··· Excerpted records ···

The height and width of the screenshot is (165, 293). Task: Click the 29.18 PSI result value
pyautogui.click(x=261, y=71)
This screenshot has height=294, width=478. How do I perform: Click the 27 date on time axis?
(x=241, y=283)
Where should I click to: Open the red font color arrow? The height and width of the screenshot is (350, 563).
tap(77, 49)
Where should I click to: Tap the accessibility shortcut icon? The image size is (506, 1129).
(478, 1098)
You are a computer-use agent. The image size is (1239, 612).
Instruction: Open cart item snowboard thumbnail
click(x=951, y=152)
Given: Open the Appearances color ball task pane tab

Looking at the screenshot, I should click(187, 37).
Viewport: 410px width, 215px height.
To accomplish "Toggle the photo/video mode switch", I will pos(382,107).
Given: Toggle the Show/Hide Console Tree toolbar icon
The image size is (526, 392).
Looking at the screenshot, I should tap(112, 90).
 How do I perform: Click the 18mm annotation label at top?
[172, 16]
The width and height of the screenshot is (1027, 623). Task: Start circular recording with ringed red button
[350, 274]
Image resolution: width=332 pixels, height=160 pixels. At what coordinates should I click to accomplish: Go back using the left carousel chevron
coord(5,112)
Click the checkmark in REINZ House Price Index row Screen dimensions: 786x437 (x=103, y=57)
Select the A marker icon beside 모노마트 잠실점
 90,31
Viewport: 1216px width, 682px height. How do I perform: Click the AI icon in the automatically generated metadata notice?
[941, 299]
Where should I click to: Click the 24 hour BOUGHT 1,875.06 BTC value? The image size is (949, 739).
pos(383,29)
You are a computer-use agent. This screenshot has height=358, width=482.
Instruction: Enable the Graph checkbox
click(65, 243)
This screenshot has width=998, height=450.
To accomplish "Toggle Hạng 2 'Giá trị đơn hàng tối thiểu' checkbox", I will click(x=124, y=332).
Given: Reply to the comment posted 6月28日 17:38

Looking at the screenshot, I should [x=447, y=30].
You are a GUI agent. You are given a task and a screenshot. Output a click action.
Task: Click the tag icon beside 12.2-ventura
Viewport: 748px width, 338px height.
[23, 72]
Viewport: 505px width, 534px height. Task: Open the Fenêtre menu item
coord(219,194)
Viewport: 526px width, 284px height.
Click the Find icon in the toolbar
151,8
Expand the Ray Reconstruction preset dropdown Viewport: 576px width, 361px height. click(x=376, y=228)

···

Retype all of the entries precisely as they are.

:: Answer below ::
The height and width of the screenshot is (165, 293). Task: Click the 29.18 PSI result value
pyautogui.click(x=261, y=71)
This screenshot has height=294, width=478. How do I perform: Click the 27 date on time axis?
(x=241, y=283)
Where should I click to: Open the red font color arrow? The height and width of the screenshot is (350, 563).
tap(77, 49)
Where should I click to: Tap the accessibility shortcut icon? The image size is (506, 1129).
(478, 1098)
You are a computer-use agent. The image size is (1239, 612).
Instruction: Open cart item snowboard thumbnail
click(x=951, y=152)
Given: Open the Appearances color ball task pane tab

Looking at the screenshot, I should click(187, 37).
Viewport: 410px width, 215px height.
To accomplish "Toggle the photo/video mode switch", I will pos(382,107).
Given: Toggle the Show/Hide Console Tree toolbar icon
The image size is (526, 392).
Looking at the screenshot, I should tap(112, 90).
 How do I perform: Click the 18mm annotation label at top?
[172, 16]
The width and height of the screenshot is (1027, 623). Task: Start circular recording with ringed red button
[350, 274]
Image resolution: width=332 pixels, height=160 pixels. At what coordinates should I click to accomplish: Go back using the left carousel chevron
coord(5,112)
Click the checkmark in REINZ House Price Index row Screen dimensions: 786x437 (x=103, y=57)
Select the A marker icon beside 모노마트 잠실점
 90,31
Viewport: 1216px width, 682px height. How do I perform: Click the AI icon in the automatically generated metadata notice?
[941, 299]
Where should I click to: Click the 24 hour BOUGHT 1,875.06 BTC value? The image size is (949, 739).
pos(383,29)
You are a computer-use agent. This screenshot has height=358, width=482.
Instruction: Enable the Graph checkbox
click(65, 243)
This screenshot has width=998, height=450.
To accomplish "Toggle Hạng 2 'Giá trị đơn hàng tối thiểu' checkbox", I will click(x=124, y=332).
Given: Reply to the comment posted 6月28日 17:38

Looking at the screenshot, I should [x=447, y=30].
You are a GUI agent. You are given a task and a screenshot. Output a click action.
Task: Click the tag icon beside 12.2-ventura
Viewport: 748px width, 338px height.
[23, 72]
Viewport: 505px width, 534px height. Task: Open the Fenêtre menu item
coord(219,194)
Viewport: 526px width, 284px height.
Click the Find icon in the toolbar
151,8
Expand the Ray Reconstruction preset dropdown Viewport: 576px width, 361px height. click(x=376, y=228)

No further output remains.